If you have been diagnosed with Carpal Tunnel Syndrome (CTS), commonly caused by repetitive stress injury at work, and have determined that surgery if your best course of action for treatment, then you may have several questions about what this will entail. For most patients, their biggest concern has to do with their recovery time, and more specifically, how much time they will need to take off work.
This is particularly important for people who need to type or use their hands and wrists to do their job effectively. Unfortunately, there is no one-size-fits-all answer for how long it takes to heal. However, if you are getting this type of surgery, you can expect some significant downtime during the recovery process. The recovery time can also depend on the type of Carpal Tunnel Surgery that you have as each involves a slightly different process. These are the two types of surgeries.

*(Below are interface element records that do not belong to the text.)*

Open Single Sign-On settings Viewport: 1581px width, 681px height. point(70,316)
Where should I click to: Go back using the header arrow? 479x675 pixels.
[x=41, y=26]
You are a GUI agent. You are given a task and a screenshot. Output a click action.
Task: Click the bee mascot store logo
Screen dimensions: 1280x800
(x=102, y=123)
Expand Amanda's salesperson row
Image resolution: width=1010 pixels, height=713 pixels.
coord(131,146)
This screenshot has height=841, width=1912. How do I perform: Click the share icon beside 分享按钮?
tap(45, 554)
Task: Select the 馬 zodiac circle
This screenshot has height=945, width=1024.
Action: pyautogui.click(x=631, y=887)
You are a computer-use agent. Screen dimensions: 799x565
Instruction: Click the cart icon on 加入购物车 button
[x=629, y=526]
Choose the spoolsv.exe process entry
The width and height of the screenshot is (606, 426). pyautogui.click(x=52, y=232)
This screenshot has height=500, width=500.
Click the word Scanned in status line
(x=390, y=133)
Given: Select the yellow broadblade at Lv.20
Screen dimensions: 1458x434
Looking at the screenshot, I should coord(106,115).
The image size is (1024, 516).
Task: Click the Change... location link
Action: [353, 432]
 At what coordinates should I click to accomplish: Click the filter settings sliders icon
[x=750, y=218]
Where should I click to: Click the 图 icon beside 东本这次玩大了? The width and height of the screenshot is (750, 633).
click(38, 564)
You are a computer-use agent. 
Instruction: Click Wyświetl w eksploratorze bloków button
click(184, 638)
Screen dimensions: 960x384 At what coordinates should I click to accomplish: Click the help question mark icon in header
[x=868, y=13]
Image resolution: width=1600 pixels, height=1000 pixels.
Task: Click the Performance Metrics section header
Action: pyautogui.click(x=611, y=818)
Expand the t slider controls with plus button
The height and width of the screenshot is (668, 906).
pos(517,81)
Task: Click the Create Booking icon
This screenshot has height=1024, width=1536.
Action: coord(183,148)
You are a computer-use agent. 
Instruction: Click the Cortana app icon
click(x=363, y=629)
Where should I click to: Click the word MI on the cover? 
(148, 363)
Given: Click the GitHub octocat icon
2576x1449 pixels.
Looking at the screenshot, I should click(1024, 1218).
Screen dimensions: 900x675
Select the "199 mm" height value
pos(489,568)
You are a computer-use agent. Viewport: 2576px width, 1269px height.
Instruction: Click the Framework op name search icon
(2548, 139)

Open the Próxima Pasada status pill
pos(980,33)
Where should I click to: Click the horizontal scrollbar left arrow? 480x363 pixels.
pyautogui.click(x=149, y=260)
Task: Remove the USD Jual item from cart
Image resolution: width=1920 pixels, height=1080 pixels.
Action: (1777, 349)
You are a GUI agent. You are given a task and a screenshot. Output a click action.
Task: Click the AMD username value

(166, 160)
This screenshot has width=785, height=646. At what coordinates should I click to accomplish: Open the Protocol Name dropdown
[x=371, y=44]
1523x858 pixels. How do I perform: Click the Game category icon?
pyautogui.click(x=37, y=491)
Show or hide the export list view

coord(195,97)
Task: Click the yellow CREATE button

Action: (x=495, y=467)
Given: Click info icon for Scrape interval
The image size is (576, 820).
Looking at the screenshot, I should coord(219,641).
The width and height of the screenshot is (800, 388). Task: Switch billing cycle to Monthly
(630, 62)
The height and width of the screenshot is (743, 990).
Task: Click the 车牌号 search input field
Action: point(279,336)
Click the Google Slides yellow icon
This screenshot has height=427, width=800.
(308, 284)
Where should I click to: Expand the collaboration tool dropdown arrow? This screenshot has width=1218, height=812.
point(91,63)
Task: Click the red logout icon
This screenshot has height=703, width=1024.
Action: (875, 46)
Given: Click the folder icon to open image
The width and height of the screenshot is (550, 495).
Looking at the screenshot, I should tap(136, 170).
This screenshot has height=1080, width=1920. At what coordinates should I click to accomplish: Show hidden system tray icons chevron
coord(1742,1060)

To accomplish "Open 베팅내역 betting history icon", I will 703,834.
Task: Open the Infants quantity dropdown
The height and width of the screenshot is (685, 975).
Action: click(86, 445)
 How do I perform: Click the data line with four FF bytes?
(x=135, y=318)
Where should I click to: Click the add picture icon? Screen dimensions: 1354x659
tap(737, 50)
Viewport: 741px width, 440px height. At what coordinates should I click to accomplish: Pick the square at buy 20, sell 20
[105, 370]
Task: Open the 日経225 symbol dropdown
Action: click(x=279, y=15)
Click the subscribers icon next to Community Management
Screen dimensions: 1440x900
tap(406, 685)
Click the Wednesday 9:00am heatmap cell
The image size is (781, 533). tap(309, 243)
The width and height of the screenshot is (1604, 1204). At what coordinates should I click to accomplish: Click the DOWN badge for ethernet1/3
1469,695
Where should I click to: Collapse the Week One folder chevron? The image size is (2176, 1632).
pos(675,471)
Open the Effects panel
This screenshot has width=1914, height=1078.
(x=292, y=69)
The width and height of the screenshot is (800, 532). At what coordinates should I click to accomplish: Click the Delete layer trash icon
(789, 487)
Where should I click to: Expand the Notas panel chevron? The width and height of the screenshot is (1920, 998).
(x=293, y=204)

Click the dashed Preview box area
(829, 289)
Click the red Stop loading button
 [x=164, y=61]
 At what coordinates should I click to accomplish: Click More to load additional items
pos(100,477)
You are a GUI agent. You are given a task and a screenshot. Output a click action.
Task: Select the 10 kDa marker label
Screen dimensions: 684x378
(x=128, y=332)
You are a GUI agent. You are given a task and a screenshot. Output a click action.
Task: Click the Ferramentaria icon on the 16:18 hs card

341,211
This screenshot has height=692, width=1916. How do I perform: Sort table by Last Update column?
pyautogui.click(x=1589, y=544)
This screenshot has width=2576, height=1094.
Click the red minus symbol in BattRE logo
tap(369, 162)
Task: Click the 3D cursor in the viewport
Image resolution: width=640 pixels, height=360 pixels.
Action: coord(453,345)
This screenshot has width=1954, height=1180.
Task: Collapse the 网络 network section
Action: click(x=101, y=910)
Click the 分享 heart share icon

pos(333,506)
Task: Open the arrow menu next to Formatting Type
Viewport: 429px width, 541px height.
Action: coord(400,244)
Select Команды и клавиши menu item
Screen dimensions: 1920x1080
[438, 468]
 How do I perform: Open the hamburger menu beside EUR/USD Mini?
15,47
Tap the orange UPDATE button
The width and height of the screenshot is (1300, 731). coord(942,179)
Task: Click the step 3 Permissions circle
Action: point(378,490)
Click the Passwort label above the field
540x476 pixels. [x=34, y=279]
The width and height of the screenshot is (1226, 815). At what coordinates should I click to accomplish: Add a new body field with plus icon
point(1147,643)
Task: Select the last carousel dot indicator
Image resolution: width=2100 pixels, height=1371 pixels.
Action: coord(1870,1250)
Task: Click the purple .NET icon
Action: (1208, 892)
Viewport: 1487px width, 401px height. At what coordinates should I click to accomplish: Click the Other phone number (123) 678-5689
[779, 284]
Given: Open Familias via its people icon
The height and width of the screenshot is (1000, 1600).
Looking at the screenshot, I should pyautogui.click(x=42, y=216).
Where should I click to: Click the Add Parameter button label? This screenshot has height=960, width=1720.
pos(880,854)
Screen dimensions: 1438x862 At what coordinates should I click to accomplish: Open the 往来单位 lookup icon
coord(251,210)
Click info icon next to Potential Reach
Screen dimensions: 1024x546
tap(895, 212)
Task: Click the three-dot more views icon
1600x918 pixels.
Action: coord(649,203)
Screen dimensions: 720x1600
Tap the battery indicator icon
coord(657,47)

Carpal Tunnel Release Surgery is the more traditional of the two types of CTS surgeries. This is an outpatient procedure, and one that is relatively simple and quick. During this procedure, your surgeon will cut the wrist open to performing the surgery, leaving about a two-inch incision on the inside of the wrist.
This is the slightly less invasive of the two surgeries and involves putting a thin tube through a tiny cut in the wrist and then in the palm. Both cuts are smaller than the incision from the Carpal Tunnel Release Surgery.
While typically, the Endoscopic Carpal Tunnel Release has a quicker recovery period, both require you to have either a heavy bandage or splint for a week or two.
Your doctor will schedule an appointment to have the bandage removed and then recommend some type of physical therapy program to help you regain strength and range of motion in the area while speeding up healing. Typically, a splint or a similar wrist brace will be required during the initial stages of physical therapy.
Depending on the patient and the type of surgery, the recovery period can take between a few days to a few months.
During this time, you will need to rest the hand and wrist and avoid tasks that can aggravate the area, including typing, writing, and excessive hand and wrist use. Your doctor will talk to you about your normal job responsibilities and inform you of which activities you need to cut back on or avoid.
Every person is different, and every person will heal and recover at a different rate.
The key is making sure that you don’t reaggravate the nerve during this important recovery period and cause further damage and longer necessary recovery time. With this in mind, you may need to take a significant amount of time off of certain work responsibilities in order for your nerve to heal properly.
The good news is, most Carpal Tunnel surgeries have a very high success rate and can help alleviate the pain associated with this syndrome for good.